Virtual CGH: an integrative approach to predict genetic abnormalities from gene expression microarray data applied in lymphoma
1 Department of Computer Science, University of Nebraska at Omaha, Omaha, NE 68182 USA
2 Department of Pathology and Microbiology, University of Nebraska Medical Center, Omaha, NE 68198 USA
3 Institute for Computational Biomedicine, Weill Medical College of Cornell University, New York, NY 10065 USA
BMC Medical Genomics 2011, 4:32 doi:10.1186/1755-8794-4-32Published: 12 April 2011
Comparative Genomic Hybridization (CGH) is a molecular approach for detecting DNA Copy Number Alterations (CNAs) in tumor, which are among the key causes of tumorigenesis. However in the post-genomic era, most studies in cancer biology have been focusing on Gene Expression Profiling (GEP) but not CGH, and as a result, an enormous amount of GEP data had been accumulated in public databases for a wide variety of tumor types. We exploited this resource of GEP data to define possible recurrent CNAs in tumor. In addition, the CNAs identified by GEP would be more functionally relevant CNAs in the disease pathogenesis since the functional effects of CNAs can be reflected by altered gene expression.

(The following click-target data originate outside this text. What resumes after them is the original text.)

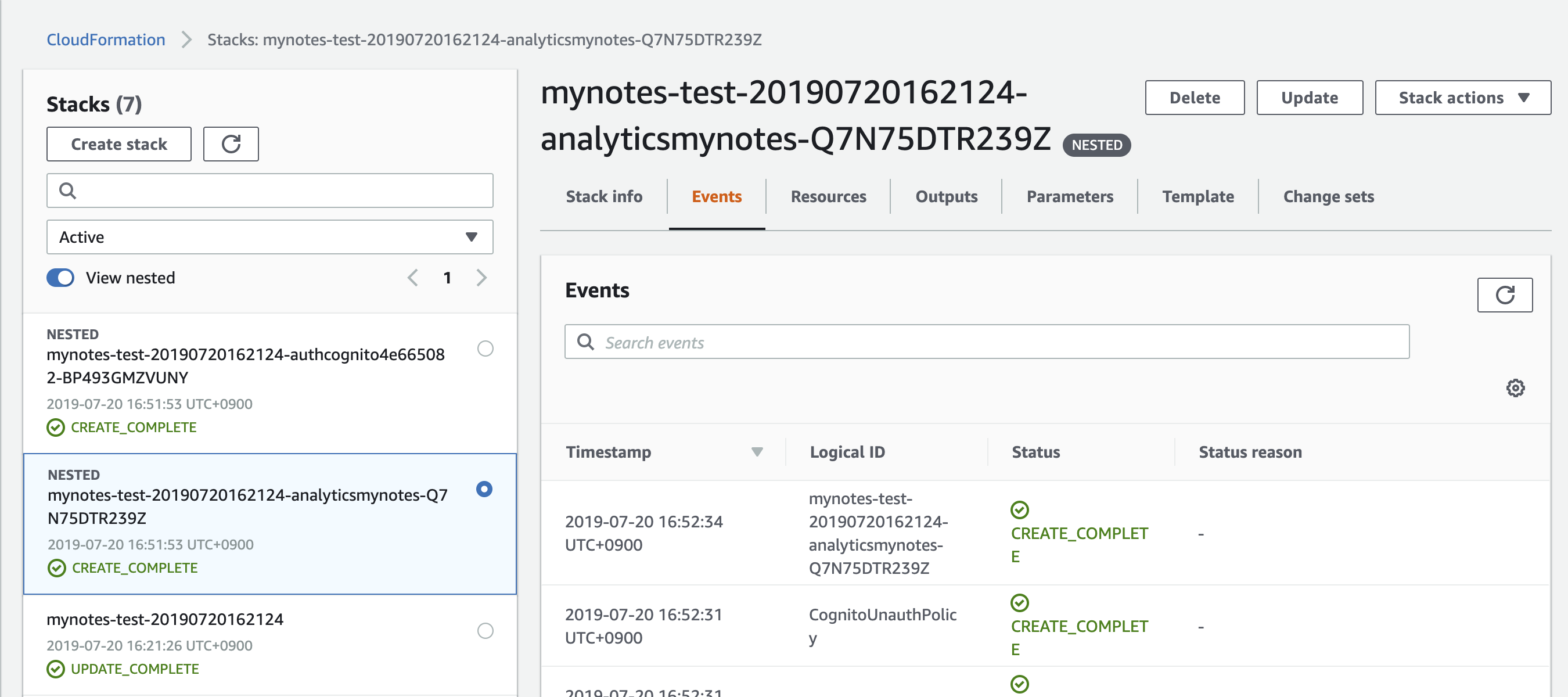Go to next stacks page
The width and height of the screenshot is (1568, 697).
[x=481, y=278]
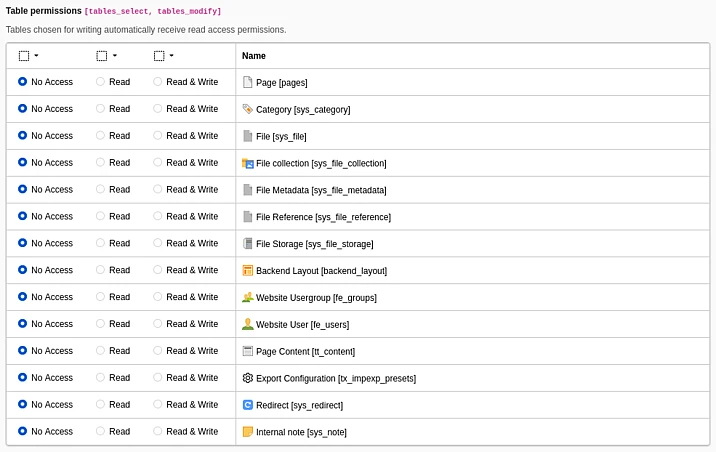Click the Name column header
Screen dimensions: 716x452
(254, 56)
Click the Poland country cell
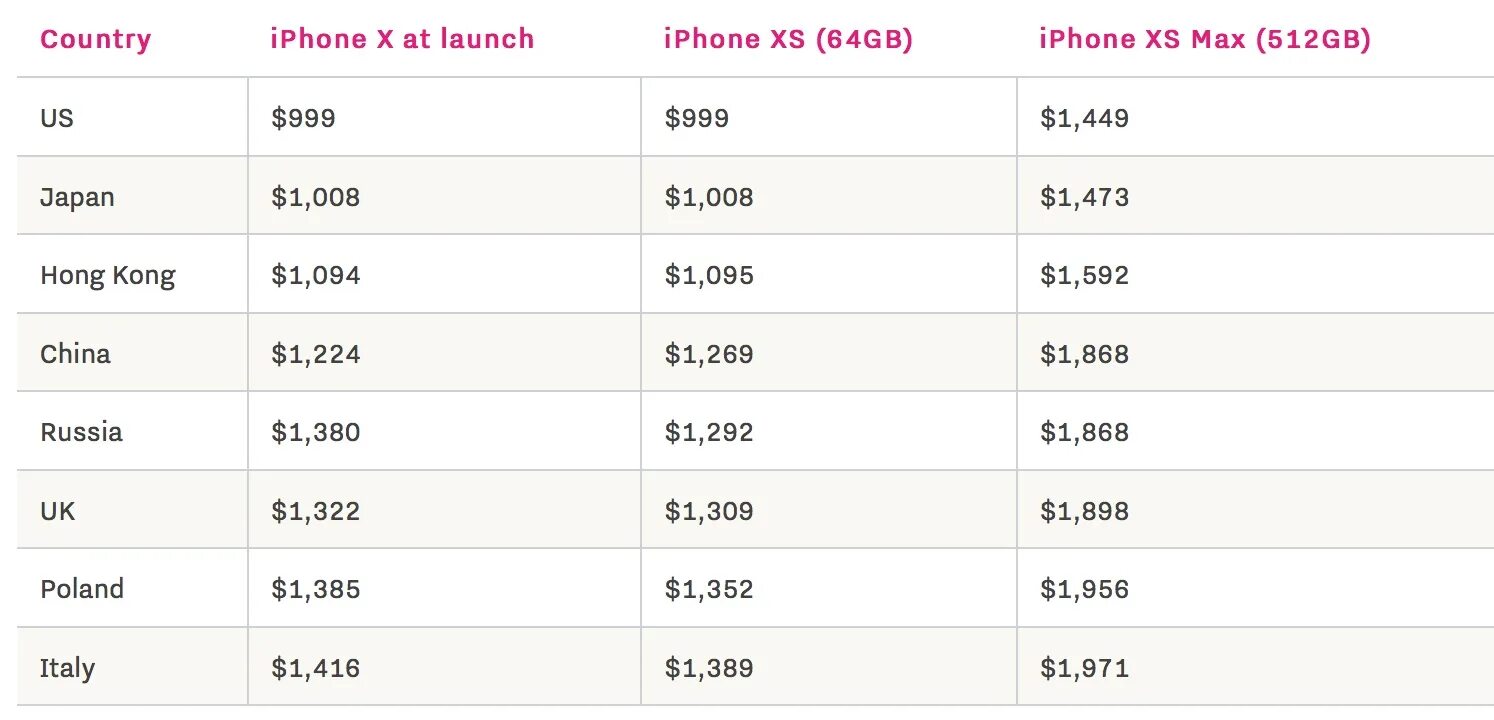 click(x=82, y=589)
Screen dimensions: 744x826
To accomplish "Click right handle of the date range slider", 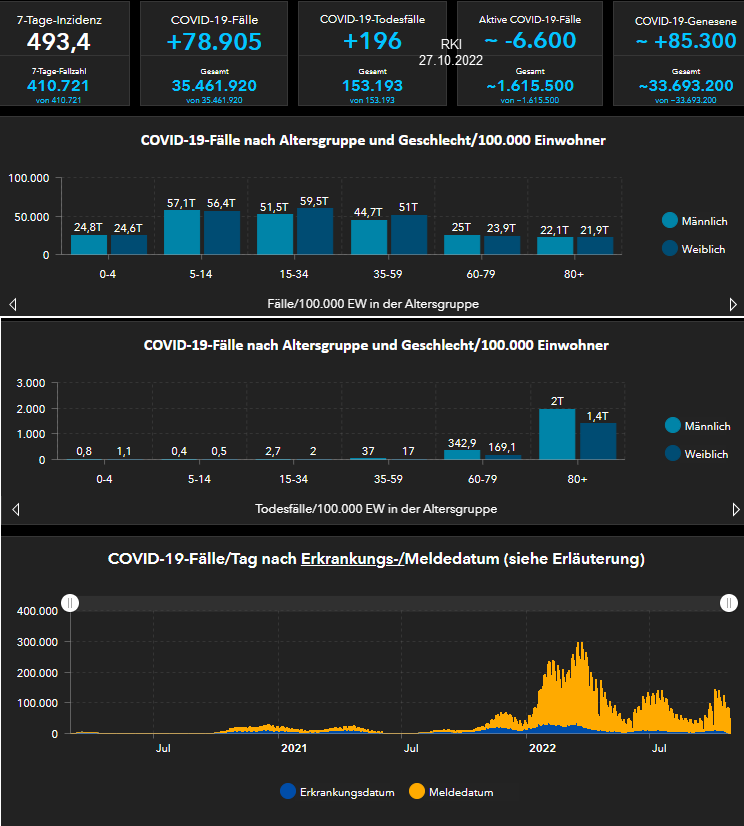I will [x=730, y=602].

We proposed a novel computational approach, coined virtual CGH (vCGH), which employs hidden Markov models (HMMs) to predict DNA CNAs from their corresponding GEP data. vCGH was first trained on the paired GEP and CGH data generated from a sufficient number of tumor samples, and then applied to the GEP data of a new tumor sample to predict its CNAs.
Using cross-validation on 190 Diffuse Large B-Cell Lymphomas (DLBCL), vCGH achieved 80% sensitivity, 90% specificity and 90% accuracy for CNA prediction. The majority of the recurrent regions defined by vCGH are concordant with the experimental CGH, including gains of 1q, 2p16-p14, 3q27-q29, 6p25-p21, 7, 11q, 12 and 18q21, and losses of 6q, 8p23-p21, 9p24-p21 and 17p13 in DLBCL. In addition, vCGH predicted some recurrent functional abnormalities which were not observed in CGH, including gains of 1p, 2q and 6q and losses of 1q, 6p and 8q. Among those novel loci, 1q, 6q and 8q were significantly associated with the clinical outcomes in the DLBCL patients (p < 0.05).
We developed a novel computational approach, vCGH, to predict genome-wide genetic abnormalities from GEP data in lymphomas. vCGH can be generally applied to other types of tumors and may significantly enhance the detection of functionally important genetic abnormalities in cancer research.